FORM f TABLES t.DATA r TYPE int_tab1.LOOP AT t.DATA(i) = 0.DATA(x) = sy-tabix.LOOP AT t.CHECK:sy-tabix < x,t = t[ x ].i = i + 1.ENDLOOP.APPEND i TO r.ENDLOOP.t[] = r.ENDFORM.

Subroutine which takes a table of integers and replaces all values with zero-based indices. ABAP has no array type, so a table of integers is the closest thing we have. It uses the builtin table type int_tab1 to save some bytes over declaring TYPE TABLE OF i and abuses obsolete (but still functional) internal tables with header lines, which allows us to use LOOP AT t and read t at the implicit index sy-tabix without declaring additional variables for keeping the value.

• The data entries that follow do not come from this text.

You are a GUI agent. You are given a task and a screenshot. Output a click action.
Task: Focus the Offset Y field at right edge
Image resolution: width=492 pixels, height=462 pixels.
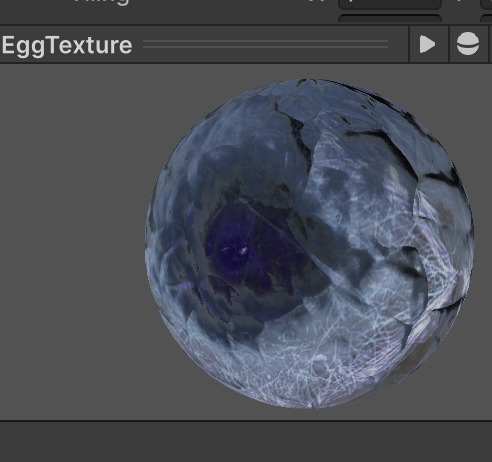click(x=486, y=18)
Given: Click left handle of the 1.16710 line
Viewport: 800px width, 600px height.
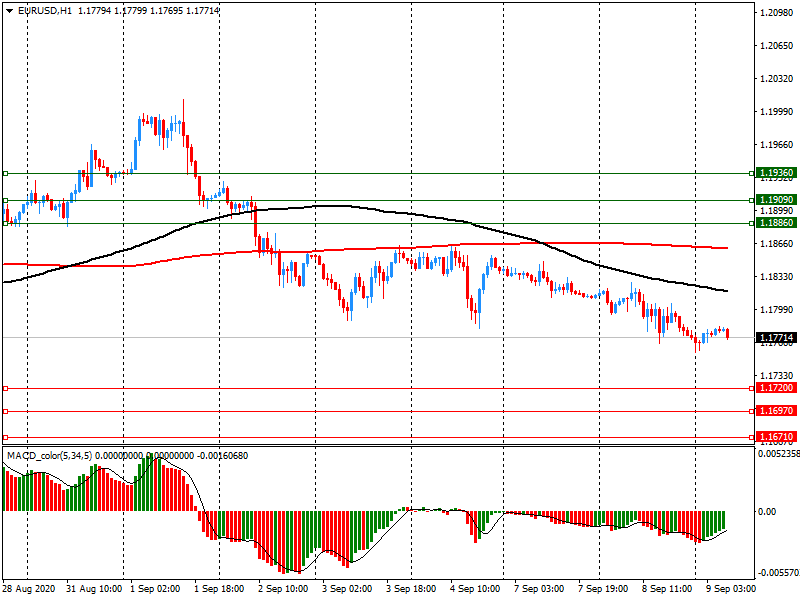Looking at the screenshot, I should (x=5, y=437).
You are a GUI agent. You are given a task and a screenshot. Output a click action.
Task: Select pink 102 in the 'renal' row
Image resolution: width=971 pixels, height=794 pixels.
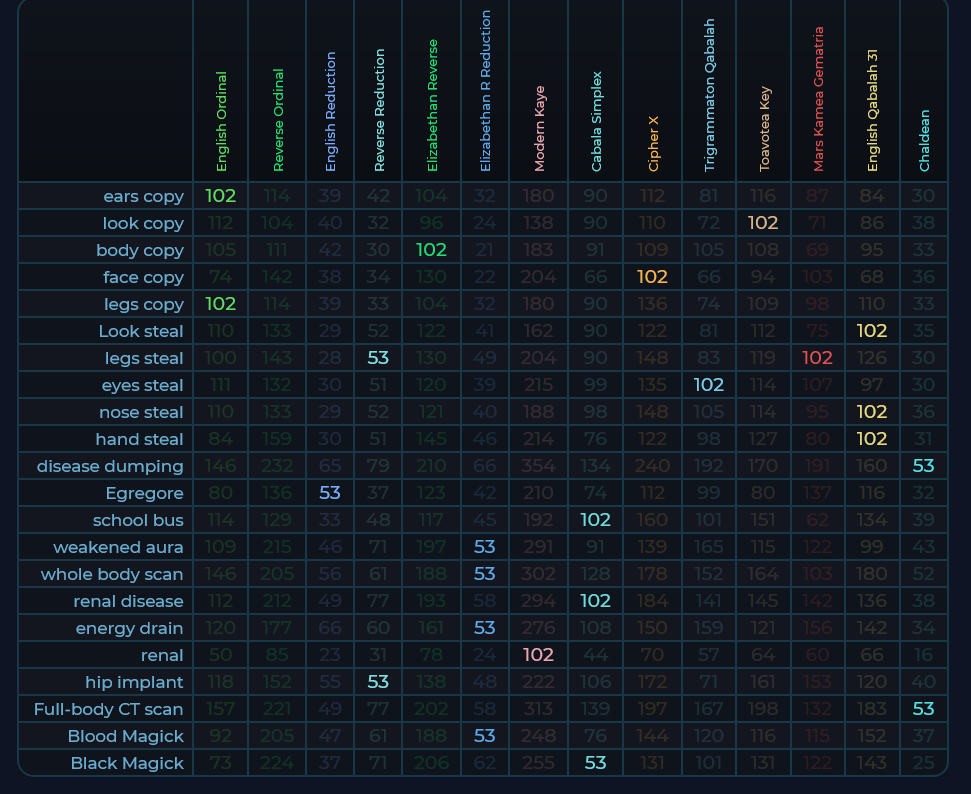pos(538,655)
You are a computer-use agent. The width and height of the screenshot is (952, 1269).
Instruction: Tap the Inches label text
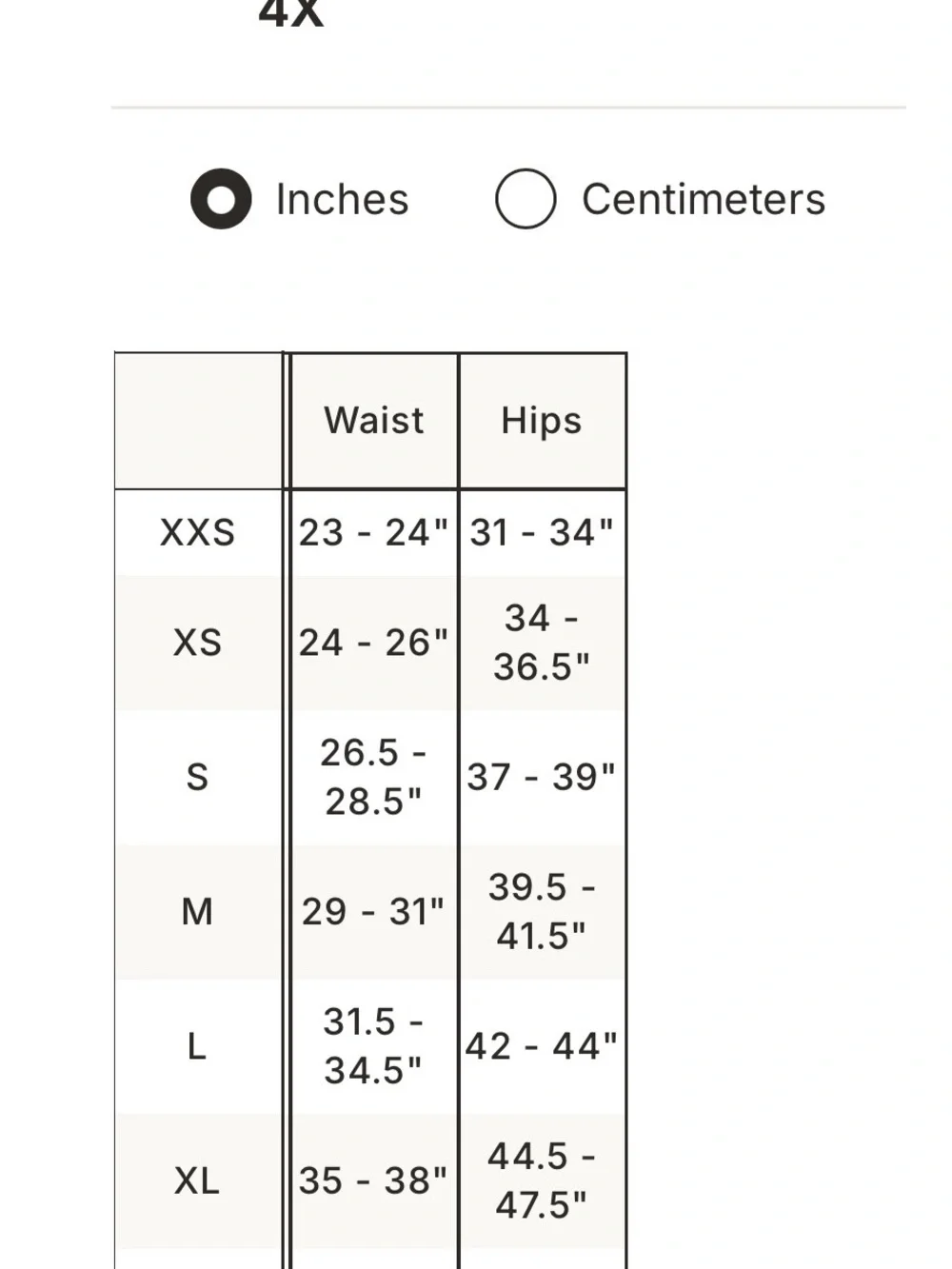343,200
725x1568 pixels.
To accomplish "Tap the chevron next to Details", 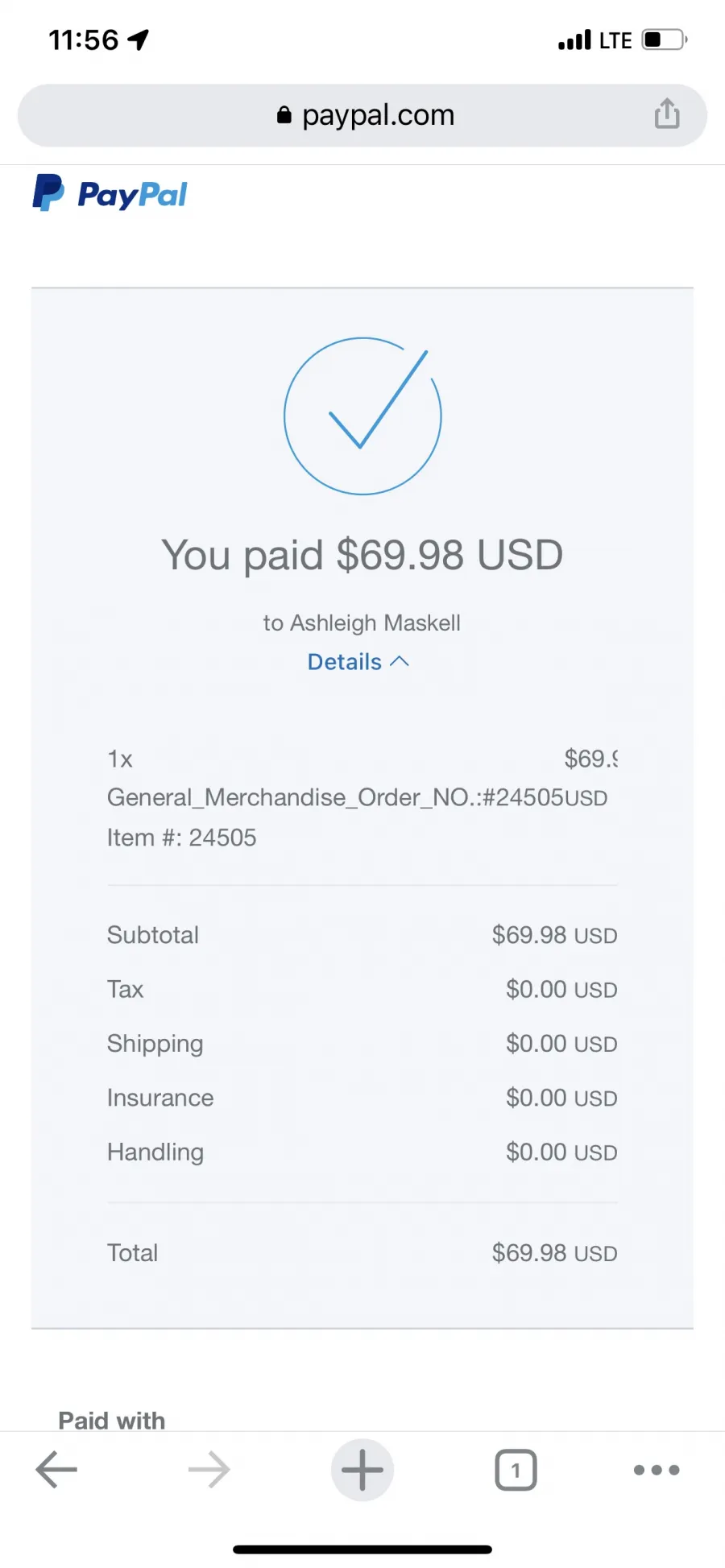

Full program with some test cases from OP can be found here. Output below: Results from the test cases

Forgot to add the two edge cases of [ ] and [42], but they work, too:
[ ] => An empty input table stays empty as the outer loop gets skipped completely
[42] => A single value in the table means table line 1 in the inner loop is skipped, since sy-tabix is equal to x - therefore i stays 0 and the output is [0].


Explanation:

FORM f TABLES t.              "Subroutine, TABLES parameters are references
  DATA r TYPE int_tab1.       "A temporary internal table for results
  LOOP AT t.                  "Go over each line in table t
    DATA(i) = 0.              "Set count to 0            (inline declaration)
    DATA(x) = sy-tabix.       "Set x to current index    (inline declaration)
    LOOP AT t.                "Go over each line in table t again
      CHECK:                  "Check whether... (works like a CONTINUE if not true)
        sy-tabix < x,         "1) ...inner LOOP index is smaller than outer index (= only check lines up to outer index - 1)
        t = t[ x ].           "2) ...value of t at inner index (implicit) is equal to value of t at outer index (x)
      i = i + 1.              "If both are true, increase the counter by 1
    ENDLOOP.                  
    APPEND i TO r.            "Add the count for this value to temporary results table
  ENDLOOP.                    
  t[] = r.                    "Fill referenced table t with the values in r.
ENDFORM.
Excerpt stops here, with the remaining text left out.